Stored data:
────────────────────────────────────────
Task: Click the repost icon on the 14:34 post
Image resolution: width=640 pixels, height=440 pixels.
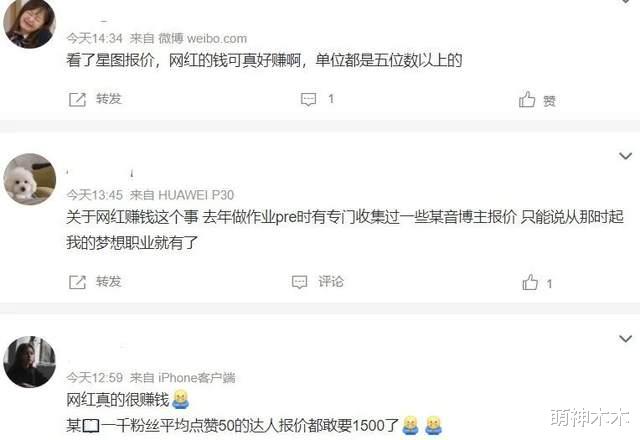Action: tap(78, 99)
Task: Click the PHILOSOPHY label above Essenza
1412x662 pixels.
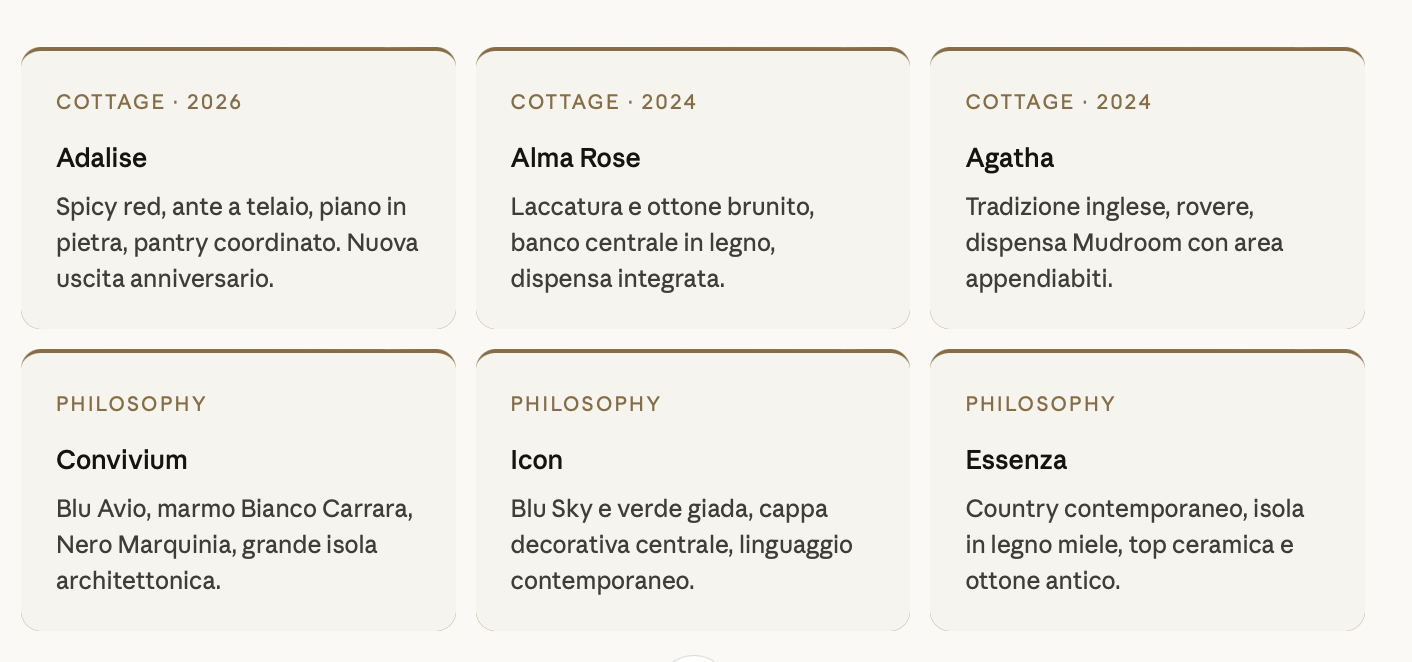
────────────────────────────────────────
WORK ITEM:
An exact reproduction of the data is needed, with no pictures included.

SOLUTION TO THIS TASK:
Task: Click the repost icon on the 14:34 post
Image resolution: width=640 pixels, height=440 pixels.
Action: tap(78, 99)
Task: Click the PHILOSOPHY label above Essenza
1412x662 pixels.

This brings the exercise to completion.